The grumbling about Romney’s campaign among conservatives is also airing out in public by prominent opinion makers.
“It’s time to admit the Romney campaign is an incompetent one,” former Reagan speechwriter Peggy Noonan wrote in the Wall Street Journal on Wednesday.
“It’s not big, it’s not brave, it’s not thoughtfully tackling great issues,” Noonan writes. “It’s always been too small for the moment. All the activists, party supporters and big donors should be pushing for change.”
In light of the now famous video of Romney saying he won’t be able to count on the support of the 47 percent of Americans who are dependent on government, others are arguing Romney should use the leak to double down and argue the same points “loudly and often and without embarrassment.”
“We’re all too well acquainted with the cowardly instincts of his campaign staff, as well as with their ineptitude,” Tucker Carlson and Neil Patel of Daily Caller write. “But he has no choice. There can be no needle threading. He said it. He can either explain it and run on it, or he can lose because of it.”
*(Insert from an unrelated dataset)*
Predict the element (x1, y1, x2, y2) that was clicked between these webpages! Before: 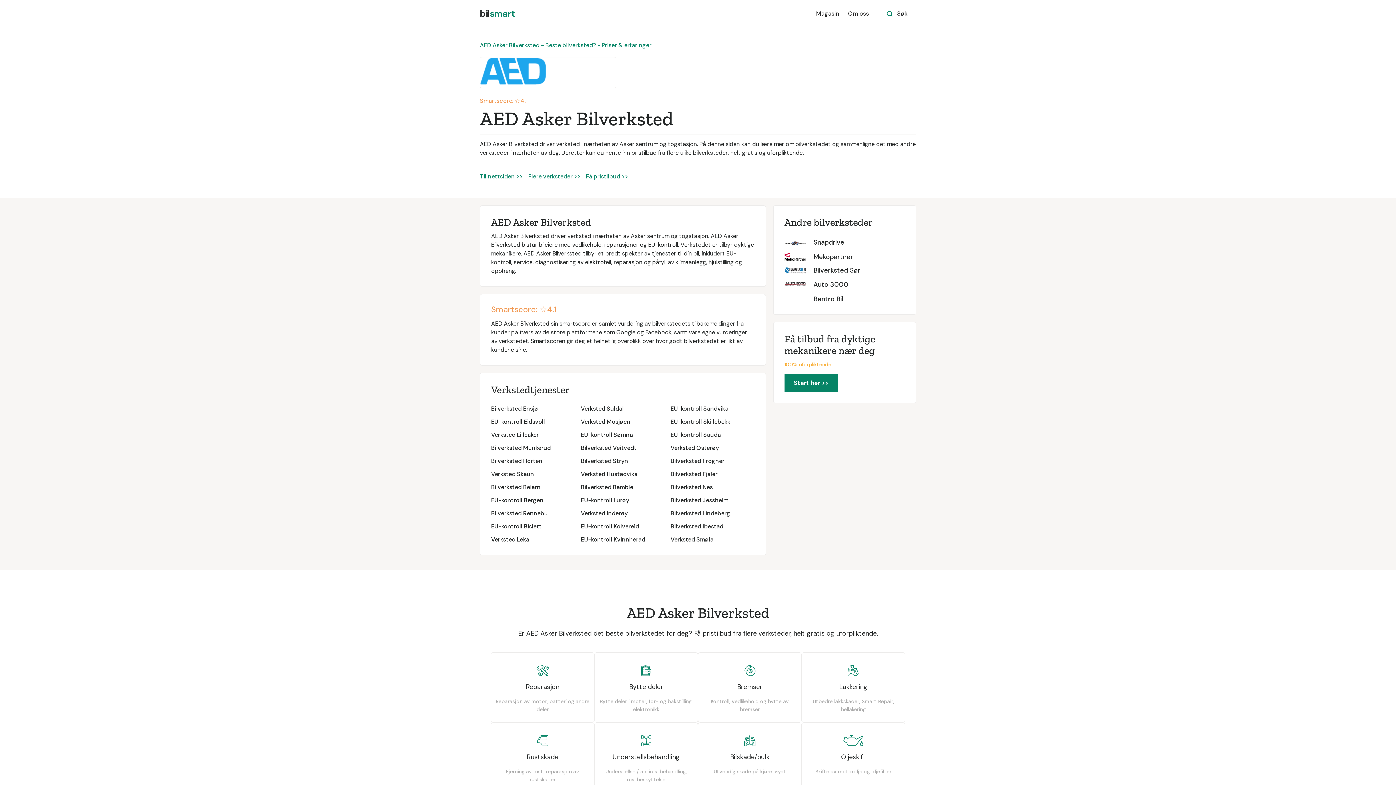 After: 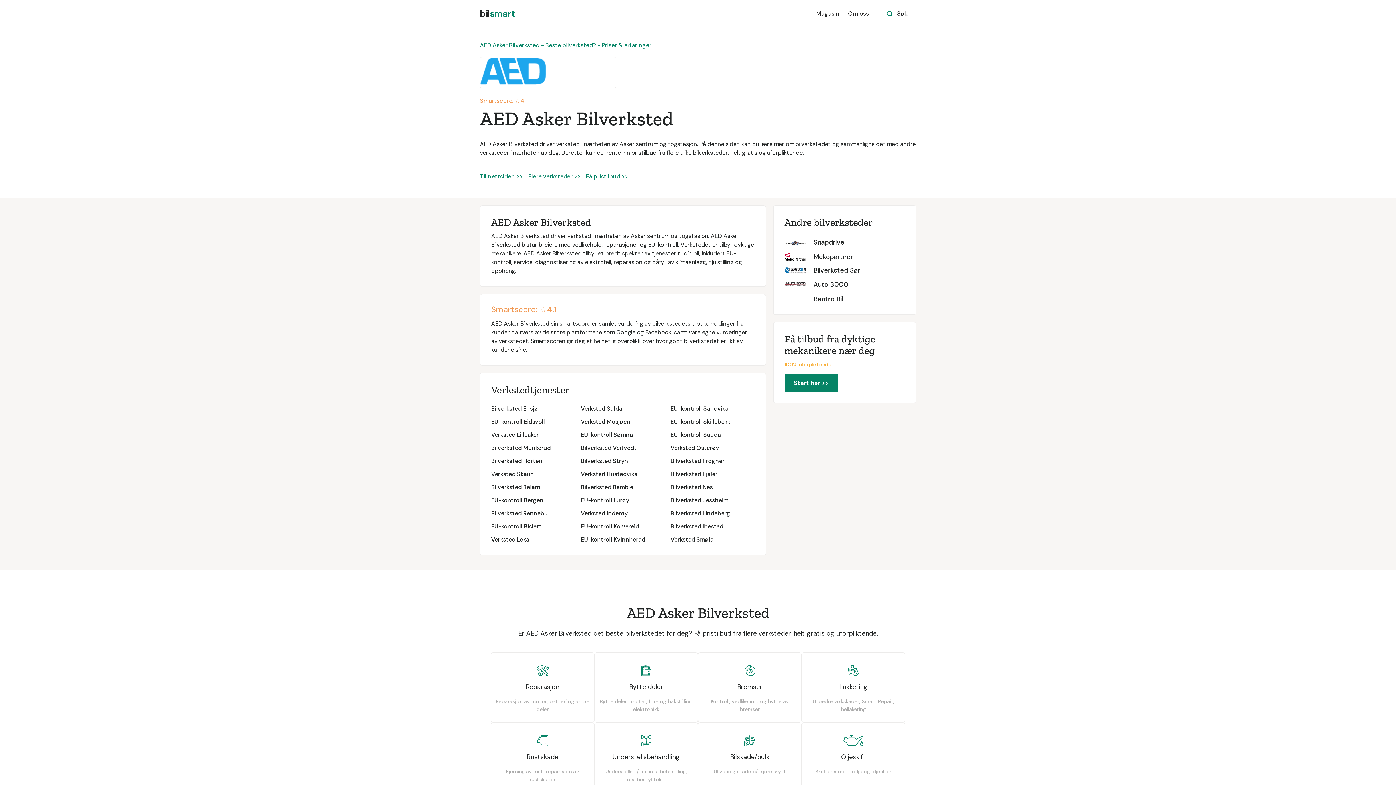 Action: label: Bilverksted Ibestad bbox: (670, 522, 754, 531)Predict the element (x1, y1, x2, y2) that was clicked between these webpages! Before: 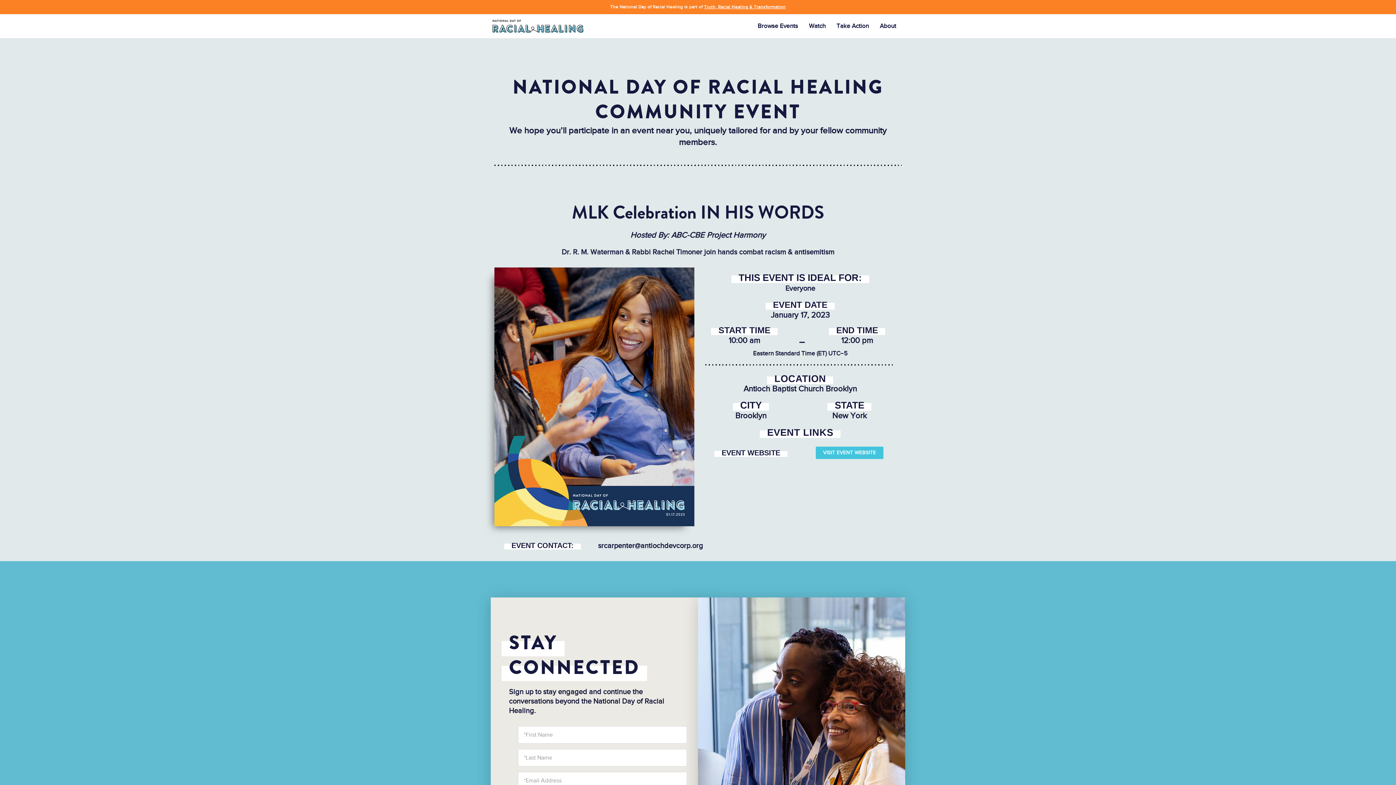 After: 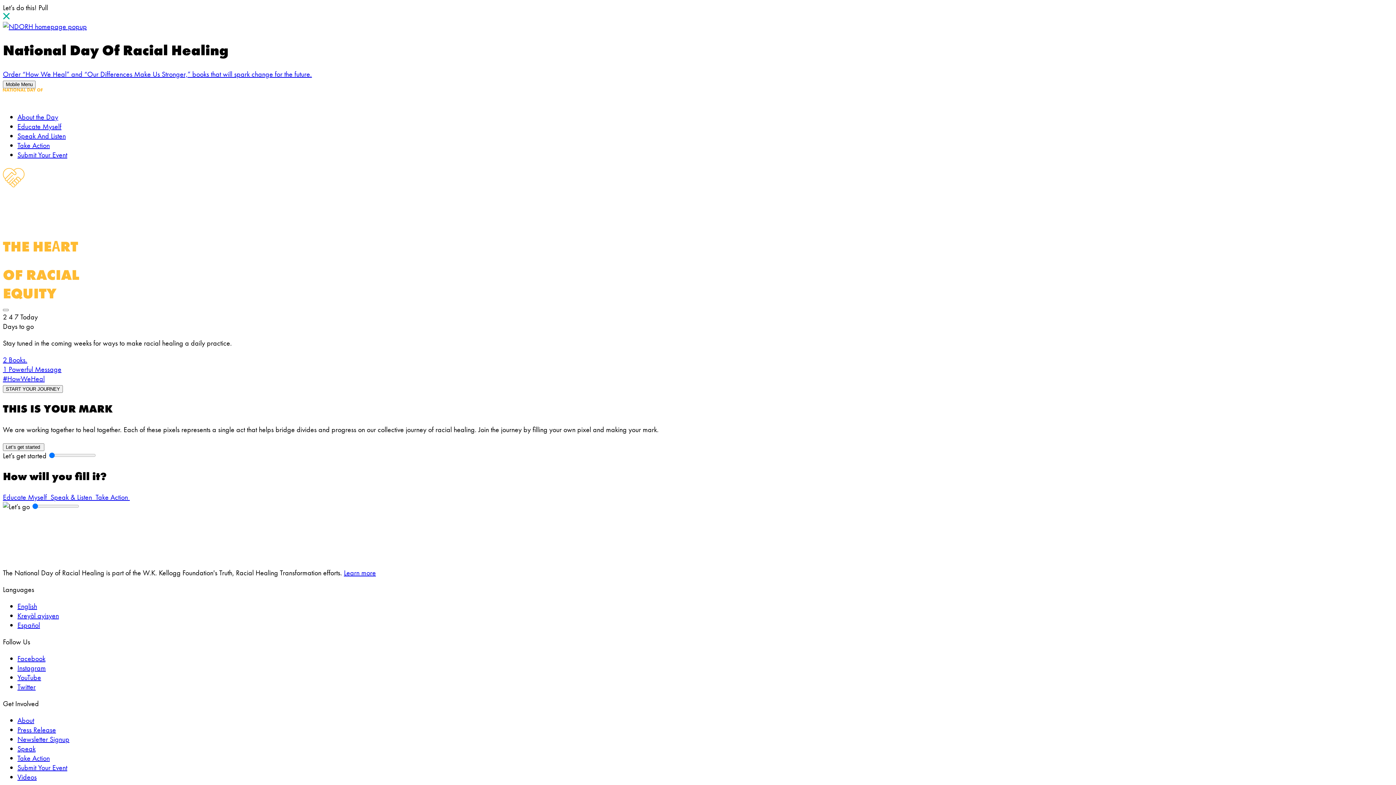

In recent days, a scapegoat has been made of Romney senior adviser Stuart Stevens, who oversees the campaign’s strategy and who worked with the candidate on his convention speech.
Erick Erickson, the editor of RedState who is plugged in with conservative activists, told TheDC he doesn’t know Stevens personally, but he’s heard complaints among conservatives about him.
“The conservatives are particularly distrustful because they see him as a poll driven guy telling him what to do as opposed to using polls to sell what he already wants to do,” Erickson told TheDC.
According to one source with knowledge of the campaign operation, “It’s a much more dysfunctional environment than you know is really reported on. … It’s also a campaign that doesn’t ever reach out to anyone, including people who’ve done this stuff successfully before.”
The Republican said Stevens and Romney campaign manager Matt Rhoades are known to have tension and Stevens’ “relationships” with many in GOP politics are “generally poor.”
“He’s a guy who [thinks] everyone’s an idiot but him,” the operative said.
But Republican strategist Alex Castellanos, who once worked for Romney, said he “wouldn’t overestimate the conflict in Romneyworld.”
Castellanos told TheDC last week that he’s “not the biggest fan of everybody up there but when I went up to see them not long ago, I’ll admit I found a surprisingly efficient and well-functioning campaign.”
“Doors were open, not closed, a sign of an well-run and focused campaign, not one hobbled by closed-door conspiracies,” he said.
“People should remember that this Romney team has been through a ton of battles together,” the strategist said. “They have gelled. I think they are focused on winning this thing.”
Romney’s campaign appears to be aware of the criticism. In a conference call this week, adviser Ed Gillespie told reporters that the campaign plans to start getting more specific on its policy proposals.
“We are looking forward to this new emphasis and renewed emphasis,” Gillespie said.
“We think people will be appreciative to hear some of those kinds of specifics. … A lot of those voters who are in the middle and truly independent, undecided, are looking for information now,” he said.